In some example embodiments, the instructions, when executed, configure the processor to determine the threshold based on the trend and a statistical variance of the one or more parallel samples.
In some example embodiments, the instructions, when executed, configure the processor to determine whether the learning apparatus is in a transition period based on whether a transition time constant and a desired time constant coverage, if the learning apparatus is operating in the normal learning state, update the trend by transitioning from an arithmetic mean of the set of samples to a moving average of the set of samples based on the transition time constant, if the learning apparatus is in the transition period, and update the trend based on a moving average of the one or more parallel samples, if the learning apparatus has completed the transition period.
In some example embodiments, the instructions, when executed, configure the processor to capture the one or more parallel samples from a first source device such that the one or more parallel samples are obtained at multiples of the interval, and capture the one or more augmented samples by capturing one or more of sequential samples, collapsed samples, and multi-source samples of the feature, the sequential samples being samples of the feature occurring prior to a latest instance of the interval, the collapsed sample being samples obtained by combining samples at the interval with samples collected at a different interval, and the multi-source samples being samples associated with a second source device obtained at the multiples of the interval.

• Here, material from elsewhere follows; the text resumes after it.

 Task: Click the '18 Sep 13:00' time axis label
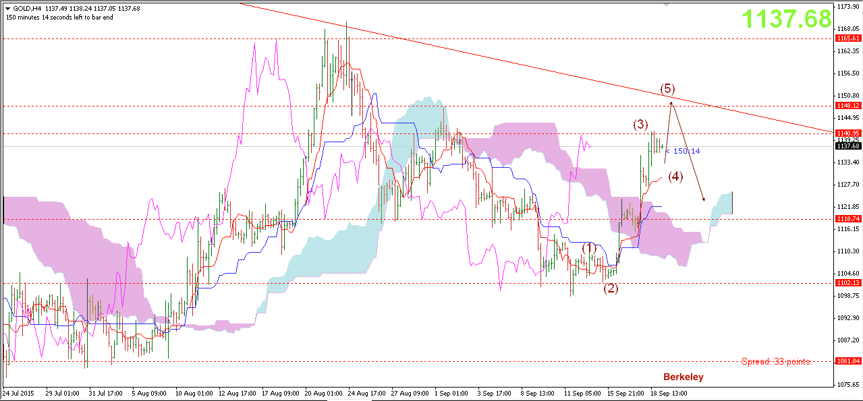(667, 392)
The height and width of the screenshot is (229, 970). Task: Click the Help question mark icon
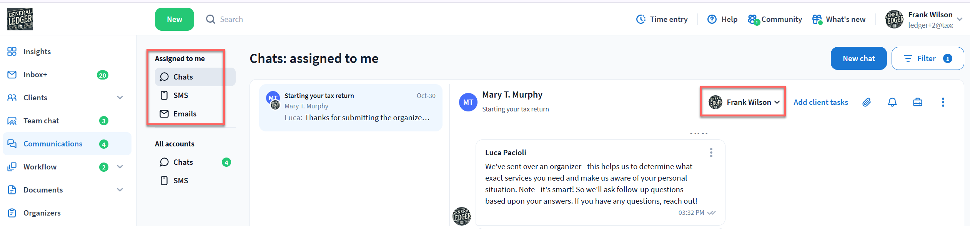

At least some example embodiments will become more fully understood from the detailed description provided below and the accompanying drawings, wherein like elements are represented by like reference numerals, which are given by way of illustration only and thus are not limiting of example embodiments and wherein:
Various example embodiments will now be described more fully with reference to the accompanying drawings in which some example embodiments are shown.
Detailed illustrative embodiments are disclosed herein. However, specific structural and functional details disclosed herein are merely representative for purposes of describing at least some example embodiments. Example embodiments may, however, be embodied in many alternate forms and should not be construed as limited to only the embodiments set forth herein.
Accordingly, while example embodiments are capable of various modifications and alternative forms, embodiments thereof are shown by way of example in the drawings and will herein be described in detail. It should be understood, however, that there is no intent to limit example embodiments to the particular forms disclosed, but on the contrary, example embodiments are to cover all modifications, equivalents, and alternatives falling within the scope of example embodiments. Like numbers refer to like elements throughout the description of the figures. As used herein, the term “and/or” includes any and all combinations of one or more of the associated listed items.
It will be understood that when an element is referred to as being “connected” or “coupled” to another element, it can be directly connected or coupled to the other element or intervening elements may be present. In contrast, when an element is referred to as being “directly connected” or “directly coupled” to another element, there are no intervening elements present. Other words used to describe the relationship between elements should be interpreted in a like fashion (e.g., “between” versus “directly between”, “adjacent” versus “directly adjacent”, etc.).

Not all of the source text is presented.